Packaging on the Web from Jeni Tennison on 2014-01-21 (www-tag@w3.org from January 2014)

From: Jeni Tennison <jeni@jenitennison.com>
Date: Tue, 21 Jan 2014 12:09:07 +0000
To: www-tag@w3.org
Message-ID: <etPan.52de6363.5db70ae5.101@jenit.local>
Hi,

I took on the task of documenting the outcomes of our discussions around packaging at the last F2F [1] and the one before that [2].

I have written a very draft something at

  https://github.com/w3ctag/packaging-on-the-web

which suggests a way forward that doesn’t involve changing the way in which URLs are parsed. Marcos has already added two issues against it (thanks Marcos!). Other thoughts also welcome!

I have copied below for those people who don’t like following links from mails and to aid discussion here.

Cheers,

Jeni

[1] http://www.w3.org/2001/tag/2014/01/08-minutes.html#item07
[2] http://www.w3.org/2001/tag/2013/10/01-minutes.html#item06

---
# Packaging on the Web

This document describes an approach for creating packages of files for use on the web. The approach is to package them using a new `multipart/package` media type and a `+package` structured syntax. To access packages related to other files on the web, clients that understand packages of files look for a `Link` header or (in HTML documents) a `<link>` element with a new link relation of `package`. Other formats may define format-specific mechanisms for locating related packages.

**This is an unreviewed draft by Jeni Tennison and does not represent official TAG or W3C opinion.**

## Requirements

There are two main requirements for packages on the web:

  * efficient delivery of related content on the web
  * easy distribution of self-contained content

There is also a final cross-cutting requirement: that the solution can be easily and backwards-compatibly deployed on the web.
  
### Efficient Delivery

If a user visits `http://www.bbc.co.uk/` they will need to download about 160 files to view the page in its entirety. The HTML page they download at `http://www.bbc.co.uk/` contains references to stylesheets, scripts, images and other files, each of which may contain references to further files themselves.

Delivering a package of these files could be more efficient than delivering individual files. Downloading each file has a connection overhead which is particularly impactful on low-bandwidth mobile devices and on secure connections.

The browser can't work out which additional files to download until it receives the HTML page, but the server could plausibly deliver a package that contains all the required files through a single connection. This would have to work in a backwards compatible way for both older browsers interacting with package-aware servers, and for package-aware clients working with older servers.

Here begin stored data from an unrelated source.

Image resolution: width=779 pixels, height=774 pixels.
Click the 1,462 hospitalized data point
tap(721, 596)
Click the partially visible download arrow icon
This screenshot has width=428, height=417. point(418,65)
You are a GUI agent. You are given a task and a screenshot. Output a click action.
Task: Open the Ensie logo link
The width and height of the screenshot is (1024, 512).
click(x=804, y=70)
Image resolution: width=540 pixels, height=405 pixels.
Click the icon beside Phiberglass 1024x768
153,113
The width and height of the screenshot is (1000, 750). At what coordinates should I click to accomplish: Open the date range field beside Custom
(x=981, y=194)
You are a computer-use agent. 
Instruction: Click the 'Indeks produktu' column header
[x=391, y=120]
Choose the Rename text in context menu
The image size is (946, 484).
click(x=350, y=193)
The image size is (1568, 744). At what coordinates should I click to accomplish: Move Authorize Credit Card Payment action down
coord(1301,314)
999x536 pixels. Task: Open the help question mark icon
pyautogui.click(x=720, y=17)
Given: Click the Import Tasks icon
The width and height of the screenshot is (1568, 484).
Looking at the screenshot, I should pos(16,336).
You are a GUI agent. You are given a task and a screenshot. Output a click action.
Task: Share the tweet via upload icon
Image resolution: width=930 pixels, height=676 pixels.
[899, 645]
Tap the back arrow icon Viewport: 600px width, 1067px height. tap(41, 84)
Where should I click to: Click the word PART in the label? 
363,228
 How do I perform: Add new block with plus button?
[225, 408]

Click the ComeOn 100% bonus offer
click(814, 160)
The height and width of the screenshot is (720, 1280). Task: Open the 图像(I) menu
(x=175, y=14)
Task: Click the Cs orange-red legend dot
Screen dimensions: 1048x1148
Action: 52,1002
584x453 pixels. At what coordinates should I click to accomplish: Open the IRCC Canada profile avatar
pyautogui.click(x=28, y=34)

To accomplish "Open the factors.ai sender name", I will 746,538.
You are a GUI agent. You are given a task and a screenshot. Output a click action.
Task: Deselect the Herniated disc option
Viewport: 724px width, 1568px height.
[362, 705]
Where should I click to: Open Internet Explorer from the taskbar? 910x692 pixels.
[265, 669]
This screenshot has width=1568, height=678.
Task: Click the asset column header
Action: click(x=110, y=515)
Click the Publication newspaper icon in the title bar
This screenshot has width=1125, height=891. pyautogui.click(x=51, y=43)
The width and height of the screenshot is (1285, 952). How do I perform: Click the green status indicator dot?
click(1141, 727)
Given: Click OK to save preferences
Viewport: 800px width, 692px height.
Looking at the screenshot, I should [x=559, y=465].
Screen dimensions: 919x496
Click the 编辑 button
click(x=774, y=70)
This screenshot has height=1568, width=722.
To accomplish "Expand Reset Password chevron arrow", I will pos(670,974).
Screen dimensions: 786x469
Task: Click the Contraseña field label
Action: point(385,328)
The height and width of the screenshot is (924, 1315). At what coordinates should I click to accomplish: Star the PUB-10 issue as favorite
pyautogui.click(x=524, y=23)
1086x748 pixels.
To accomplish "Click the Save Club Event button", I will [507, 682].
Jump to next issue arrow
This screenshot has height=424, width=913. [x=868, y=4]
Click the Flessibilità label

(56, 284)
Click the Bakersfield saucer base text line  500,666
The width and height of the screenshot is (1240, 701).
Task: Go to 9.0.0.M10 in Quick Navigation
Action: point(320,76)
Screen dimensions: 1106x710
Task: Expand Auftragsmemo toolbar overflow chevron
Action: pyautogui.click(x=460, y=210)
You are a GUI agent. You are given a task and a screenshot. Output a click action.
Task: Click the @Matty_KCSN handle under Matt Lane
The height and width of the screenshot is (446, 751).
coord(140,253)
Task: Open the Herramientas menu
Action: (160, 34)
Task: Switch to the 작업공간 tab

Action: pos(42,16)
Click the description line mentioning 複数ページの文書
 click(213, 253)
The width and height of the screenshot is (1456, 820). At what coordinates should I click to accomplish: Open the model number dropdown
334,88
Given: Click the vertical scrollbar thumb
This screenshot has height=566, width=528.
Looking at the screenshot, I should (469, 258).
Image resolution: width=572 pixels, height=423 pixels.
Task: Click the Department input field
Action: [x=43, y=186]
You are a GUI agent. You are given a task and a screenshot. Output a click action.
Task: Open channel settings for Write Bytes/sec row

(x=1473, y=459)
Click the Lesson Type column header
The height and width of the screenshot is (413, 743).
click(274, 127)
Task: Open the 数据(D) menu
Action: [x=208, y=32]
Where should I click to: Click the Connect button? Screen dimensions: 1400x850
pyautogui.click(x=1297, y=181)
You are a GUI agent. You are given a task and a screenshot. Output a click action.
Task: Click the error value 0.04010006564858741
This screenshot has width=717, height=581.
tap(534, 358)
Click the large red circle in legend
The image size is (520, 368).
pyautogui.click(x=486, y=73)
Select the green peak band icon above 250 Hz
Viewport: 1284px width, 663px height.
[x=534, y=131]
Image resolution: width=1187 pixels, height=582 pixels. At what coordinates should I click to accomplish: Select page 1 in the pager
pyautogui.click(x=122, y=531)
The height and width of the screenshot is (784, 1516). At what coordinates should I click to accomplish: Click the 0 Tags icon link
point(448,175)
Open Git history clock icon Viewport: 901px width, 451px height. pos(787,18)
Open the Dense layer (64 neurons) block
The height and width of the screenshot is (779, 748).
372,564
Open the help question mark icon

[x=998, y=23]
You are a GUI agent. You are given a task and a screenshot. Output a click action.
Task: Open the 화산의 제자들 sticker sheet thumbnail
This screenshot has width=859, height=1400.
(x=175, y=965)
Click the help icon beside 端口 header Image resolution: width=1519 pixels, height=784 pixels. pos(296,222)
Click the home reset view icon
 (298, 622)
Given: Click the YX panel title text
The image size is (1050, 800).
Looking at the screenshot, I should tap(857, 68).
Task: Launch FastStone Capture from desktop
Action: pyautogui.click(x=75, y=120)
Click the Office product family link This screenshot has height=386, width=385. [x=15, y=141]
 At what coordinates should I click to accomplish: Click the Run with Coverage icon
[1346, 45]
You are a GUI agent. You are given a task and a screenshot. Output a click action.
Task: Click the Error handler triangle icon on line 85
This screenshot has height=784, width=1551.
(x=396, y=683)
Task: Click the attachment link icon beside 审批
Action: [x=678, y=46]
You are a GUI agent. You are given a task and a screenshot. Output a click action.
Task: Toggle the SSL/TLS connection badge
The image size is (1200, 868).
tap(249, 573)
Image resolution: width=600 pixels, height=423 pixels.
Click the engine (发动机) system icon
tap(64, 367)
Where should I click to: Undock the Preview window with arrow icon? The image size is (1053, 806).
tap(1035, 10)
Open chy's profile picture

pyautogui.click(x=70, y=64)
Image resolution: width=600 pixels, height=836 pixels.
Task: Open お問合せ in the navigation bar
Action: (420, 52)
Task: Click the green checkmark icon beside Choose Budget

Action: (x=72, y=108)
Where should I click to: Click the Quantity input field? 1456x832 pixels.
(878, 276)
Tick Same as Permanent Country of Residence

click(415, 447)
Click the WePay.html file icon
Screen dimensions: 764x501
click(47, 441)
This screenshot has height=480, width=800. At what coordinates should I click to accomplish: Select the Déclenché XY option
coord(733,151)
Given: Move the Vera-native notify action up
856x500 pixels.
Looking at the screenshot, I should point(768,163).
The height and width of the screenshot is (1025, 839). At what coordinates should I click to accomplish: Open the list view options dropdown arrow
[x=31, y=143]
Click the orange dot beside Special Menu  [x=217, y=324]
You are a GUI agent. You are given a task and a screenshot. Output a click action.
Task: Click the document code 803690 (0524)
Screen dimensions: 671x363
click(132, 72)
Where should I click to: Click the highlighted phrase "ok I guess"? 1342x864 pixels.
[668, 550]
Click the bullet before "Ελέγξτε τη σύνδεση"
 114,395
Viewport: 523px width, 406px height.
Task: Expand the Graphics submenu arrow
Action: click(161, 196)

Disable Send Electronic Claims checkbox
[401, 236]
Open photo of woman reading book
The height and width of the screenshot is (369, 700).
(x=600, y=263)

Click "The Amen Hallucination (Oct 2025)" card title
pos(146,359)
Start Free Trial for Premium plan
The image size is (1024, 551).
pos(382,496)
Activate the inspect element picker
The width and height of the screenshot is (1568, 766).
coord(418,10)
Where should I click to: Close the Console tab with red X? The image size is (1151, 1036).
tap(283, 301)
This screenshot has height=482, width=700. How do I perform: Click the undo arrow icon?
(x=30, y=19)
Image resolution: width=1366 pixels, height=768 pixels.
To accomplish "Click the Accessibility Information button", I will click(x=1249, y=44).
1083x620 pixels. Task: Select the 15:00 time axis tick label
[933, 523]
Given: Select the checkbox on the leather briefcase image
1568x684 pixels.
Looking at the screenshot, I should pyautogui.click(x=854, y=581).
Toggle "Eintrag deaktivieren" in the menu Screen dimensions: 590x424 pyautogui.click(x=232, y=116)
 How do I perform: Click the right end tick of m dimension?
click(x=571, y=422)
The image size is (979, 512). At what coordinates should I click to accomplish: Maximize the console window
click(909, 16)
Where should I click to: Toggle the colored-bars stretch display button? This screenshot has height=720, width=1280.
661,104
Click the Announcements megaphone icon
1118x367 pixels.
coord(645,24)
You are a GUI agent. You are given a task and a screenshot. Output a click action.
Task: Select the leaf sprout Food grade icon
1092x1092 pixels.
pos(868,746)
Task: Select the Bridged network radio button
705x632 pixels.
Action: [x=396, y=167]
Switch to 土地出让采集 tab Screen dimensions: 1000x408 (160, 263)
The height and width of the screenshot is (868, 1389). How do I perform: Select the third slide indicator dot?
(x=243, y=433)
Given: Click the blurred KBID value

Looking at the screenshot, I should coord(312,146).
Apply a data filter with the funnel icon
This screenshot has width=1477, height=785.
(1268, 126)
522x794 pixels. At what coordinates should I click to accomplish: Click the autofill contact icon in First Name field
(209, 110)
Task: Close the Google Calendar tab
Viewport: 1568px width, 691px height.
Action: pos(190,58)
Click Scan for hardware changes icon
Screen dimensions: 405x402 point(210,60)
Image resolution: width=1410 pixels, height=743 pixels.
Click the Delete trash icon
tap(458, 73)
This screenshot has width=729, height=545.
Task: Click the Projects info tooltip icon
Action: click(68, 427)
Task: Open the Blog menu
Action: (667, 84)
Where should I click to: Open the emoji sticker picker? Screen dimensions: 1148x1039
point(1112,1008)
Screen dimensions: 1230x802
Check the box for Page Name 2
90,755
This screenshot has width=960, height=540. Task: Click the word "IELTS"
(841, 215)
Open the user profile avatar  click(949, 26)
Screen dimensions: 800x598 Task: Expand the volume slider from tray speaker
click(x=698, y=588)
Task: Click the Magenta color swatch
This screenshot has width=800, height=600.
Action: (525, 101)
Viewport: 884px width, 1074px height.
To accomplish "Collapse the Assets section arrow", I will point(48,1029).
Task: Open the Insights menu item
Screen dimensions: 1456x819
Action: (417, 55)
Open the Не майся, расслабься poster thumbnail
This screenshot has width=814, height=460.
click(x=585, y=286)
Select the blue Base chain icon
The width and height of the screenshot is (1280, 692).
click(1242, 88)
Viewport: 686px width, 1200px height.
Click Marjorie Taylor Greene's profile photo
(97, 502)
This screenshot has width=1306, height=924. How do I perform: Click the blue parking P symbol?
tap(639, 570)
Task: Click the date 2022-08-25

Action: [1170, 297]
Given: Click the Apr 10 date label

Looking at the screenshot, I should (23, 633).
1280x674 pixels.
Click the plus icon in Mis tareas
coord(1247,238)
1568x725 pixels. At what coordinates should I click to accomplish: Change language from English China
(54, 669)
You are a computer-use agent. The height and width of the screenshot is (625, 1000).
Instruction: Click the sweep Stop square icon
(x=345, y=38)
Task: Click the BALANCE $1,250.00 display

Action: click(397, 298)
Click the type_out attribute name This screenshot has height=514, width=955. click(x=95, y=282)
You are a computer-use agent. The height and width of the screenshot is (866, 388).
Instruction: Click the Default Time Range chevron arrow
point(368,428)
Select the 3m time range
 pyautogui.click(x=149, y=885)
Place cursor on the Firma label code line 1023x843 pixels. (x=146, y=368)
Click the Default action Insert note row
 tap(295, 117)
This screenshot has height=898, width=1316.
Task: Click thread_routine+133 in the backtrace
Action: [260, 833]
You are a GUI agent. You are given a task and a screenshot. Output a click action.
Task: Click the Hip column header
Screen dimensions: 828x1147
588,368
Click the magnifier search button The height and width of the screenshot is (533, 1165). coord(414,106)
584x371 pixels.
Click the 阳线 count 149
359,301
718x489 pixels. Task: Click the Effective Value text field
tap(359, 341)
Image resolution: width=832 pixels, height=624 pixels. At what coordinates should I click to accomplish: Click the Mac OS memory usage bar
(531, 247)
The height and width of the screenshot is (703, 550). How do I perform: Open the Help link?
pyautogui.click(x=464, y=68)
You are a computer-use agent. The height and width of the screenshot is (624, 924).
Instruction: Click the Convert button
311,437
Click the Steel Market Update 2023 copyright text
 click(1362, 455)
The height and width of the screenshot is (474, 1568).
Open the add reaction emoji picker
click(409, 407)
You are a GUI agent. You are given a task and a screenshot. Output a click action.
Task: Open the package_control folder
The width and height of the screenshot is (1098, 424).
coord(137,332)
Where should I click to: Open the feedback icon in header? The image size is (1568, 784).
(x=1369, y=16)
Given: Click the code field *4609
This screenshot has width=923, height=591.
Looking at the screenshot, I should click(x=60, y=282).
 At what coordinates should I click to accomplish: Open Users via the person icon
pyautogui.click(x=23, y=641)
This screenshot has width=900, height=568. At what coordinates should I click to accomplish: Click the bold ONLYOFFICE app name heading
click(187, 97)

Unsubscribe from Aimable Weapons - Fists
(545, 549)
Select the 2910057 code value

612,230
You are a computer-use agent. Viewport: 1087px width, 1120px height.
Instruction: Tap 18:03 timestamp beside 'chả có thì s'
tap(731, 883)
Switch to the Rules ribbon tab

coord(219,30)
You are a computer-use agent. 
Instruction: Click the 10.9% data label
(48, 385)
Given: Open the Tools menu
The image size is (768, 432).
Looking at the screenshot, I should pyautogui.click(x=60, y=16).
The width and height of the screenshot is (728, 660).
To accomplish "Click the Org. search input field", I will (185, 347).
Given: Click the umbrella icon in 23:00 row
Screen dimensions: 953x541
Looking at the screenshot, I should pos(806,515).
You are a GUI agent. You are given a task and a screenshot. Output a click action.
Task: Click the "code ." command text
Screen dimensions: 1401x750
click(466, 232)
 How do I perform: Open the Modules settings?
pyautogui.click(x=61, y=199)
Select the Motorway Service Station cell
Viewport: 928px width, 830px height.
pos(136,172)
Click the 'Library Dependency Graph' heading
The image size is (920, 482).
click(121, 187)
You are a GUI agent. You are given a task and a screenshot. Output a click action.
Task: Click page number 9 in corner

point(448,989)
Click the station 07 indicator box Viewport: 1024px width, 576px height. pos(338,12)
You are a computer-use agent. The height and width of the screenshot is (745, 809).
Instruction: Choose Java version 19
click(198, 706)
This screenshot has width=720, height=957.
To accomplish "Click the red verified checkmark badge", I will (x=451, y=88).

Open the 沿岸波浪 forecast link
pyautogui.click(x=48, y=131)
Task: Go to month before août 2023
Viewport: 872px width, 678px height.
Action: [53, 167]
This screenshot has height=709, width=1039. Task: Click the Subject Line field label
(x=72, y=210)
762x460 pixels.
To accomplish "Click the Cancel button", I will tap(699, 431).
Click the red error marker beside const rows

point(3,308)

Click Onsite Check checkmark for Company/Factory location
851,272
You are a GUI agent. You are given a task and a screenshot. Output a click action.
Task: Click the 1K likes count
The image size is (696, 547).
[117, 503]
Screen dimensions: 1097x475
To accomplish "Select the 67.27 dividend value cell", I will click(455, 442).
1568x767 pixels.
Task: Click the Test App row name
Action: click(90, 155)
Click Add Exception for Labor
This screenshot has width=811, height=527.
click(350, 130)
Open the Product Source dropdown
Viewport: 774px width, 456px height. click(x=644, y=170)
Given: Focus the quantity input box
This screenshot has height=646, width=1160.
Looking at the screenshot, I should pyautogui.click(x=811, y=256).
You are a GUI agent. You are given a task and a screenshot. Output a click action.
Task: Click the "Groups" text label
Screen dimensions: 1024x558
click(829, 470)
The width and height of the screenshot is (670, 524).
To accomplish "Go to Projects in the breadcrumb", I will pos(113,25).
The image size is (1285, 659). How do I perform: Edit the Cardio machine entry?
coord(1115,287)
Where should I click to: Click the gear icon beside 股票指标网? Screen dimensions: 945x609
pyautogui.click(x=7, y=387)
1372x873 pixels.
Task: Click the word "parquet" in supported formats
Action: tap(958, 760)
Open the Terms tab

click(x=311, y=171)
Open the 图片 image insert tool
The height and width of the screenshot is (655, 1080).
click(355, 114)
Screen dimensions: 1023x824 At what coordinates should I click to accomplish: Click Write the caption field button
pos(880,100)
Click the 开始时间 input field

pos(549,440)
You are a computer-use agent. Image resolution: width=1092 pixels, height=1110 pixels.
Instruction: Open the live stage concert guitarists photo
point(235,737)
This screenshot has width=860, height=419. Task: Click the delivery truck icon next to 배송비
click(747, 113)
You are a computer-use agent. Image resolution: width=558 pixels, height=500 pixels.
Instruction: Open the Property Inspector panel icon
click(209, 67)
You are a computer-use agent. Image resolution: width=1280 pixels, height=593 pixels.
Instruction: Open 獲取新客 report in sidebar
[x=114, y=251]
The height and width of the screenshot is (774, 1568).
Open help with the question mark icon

> *Note: Efficient delivery is the aim of [pipelining in HTTP 1.1](http://www.w3.org/Protocols/rfc2616/rfc2616-sec8.html) (and [HTTPbis](http://tools.ietf.org/html/draft-ietf-httpbis-p1-messaging-25#section-6.3.2)) and [multiplexing in HTTP 2.0](http://tools.ietf.org/html/draft-ietf-httpbis-http2-09#section-2.2). These enable multiple requests to be passed, and responded to, over the same persistent connection. But they do not enable the server to deliver content for predicted requests.*

> *Note: The `rel=prefetch` link relation prompts the browser to access additional HTML pages that have not yet been requested by the user, but again this is a different facility; there is no such think as prefetching stylesheets, scripts or images as these are already required for the page by the time the browser knows about them.*

> *Note: given that browsers can typically have more than one connection open to a website, and download files in parallel, is there an argument for supporting having multiple packages associated with a given page?*


### Self-Contained Content

It is sometimes useful to distribute self-contained packages of material. Examples are [Packaged Web Apps](http://www.w3.org/TR/widgets/) or packages of CSV files used within the [Simple Data Format](http://dataprotocols.org/simple-data-format/) or the [DataSet Publishing Language](https://developers.google.com/public-data/). These packages typically contain a manifest file, in a machine readable format (text, JSON or XML), that contains further details and metadata about the files that the package contains.

## Packaging Format

> *Note: For rationale for selecting this above other packaging formats, see 'Rejected Approaches' below.*

The TAG recommends using [multipart media types](http://tools.ietf.org/html/rfc2046#section-5.1) for packaging materials on the web. Specifically we recommend the registration of a new `multipart/package` media type and the registration of a new `+package` structured syntax suffix, per [RFC 6838](http://tools.ietf.org/html/rfc6838#section-6).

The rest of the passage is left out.